We are witnessing this Palestinian struggle backed by a broad worldwide solidarity movement to raise the situation of these prisoners before the International Criminal Court and the UN Security Council. The purpose of this is the ensure that these prisoners are considered prisoners of war and therefore covered under the accords of the Fourth Geneva Convention and the Universal Declaration of Human Rights, and in this manner begin a humanitarian and political battle. Palestinian political and diplomatic work is a major task in internationalizing the cause and in condemning the practices of Israeli against them until the Third and Fourth Geneva Convention is applied.

National, regional and international support constituted a human referendum on the cause of the political prisoners. It showed that this is a critical issue for the Palestinian people and cannot be bargained or subjected to any Israeli blackmail and unfair conditions. This was also a political message that showed that the cause is essential for any political solution to the conflict for achieving national rights and that there will be no reasonable peace without the release of all prisoners.

All of this reaffirmed the existence of objectively mature factors for a third popular intifada. It also showed that internal division is the cause that is impeding the unleashing of this form of struggle and preventing people’s unity against the occupation, land theft and colonialism. This division stands in the way of self-determination, independence (with Jerusalem as the capital), and the return of the refugees – as called for by international resolutions.

+-------+

BRIEF:
Translate this sentence from the passage on Palestinian political prisoners into Spanish: "National, regional and international support constituted a human referendum on the cause of the political prisoners."

RAW DATA:
+-------+

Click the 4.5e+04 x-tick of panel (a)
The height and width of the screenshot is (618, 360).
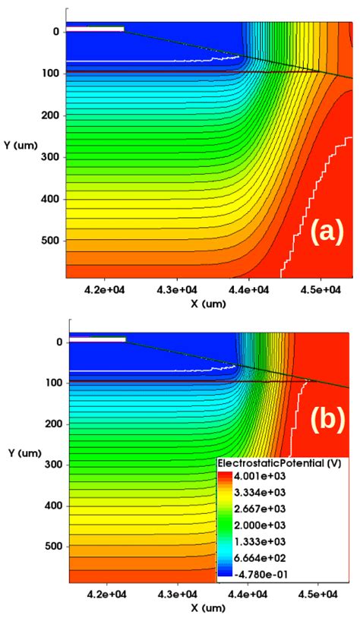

+-------+

SOLUTION BELOW:
El apoyo nacional, regional e internacional constituyó un referéndum humano sobre la causa de los presos políticos.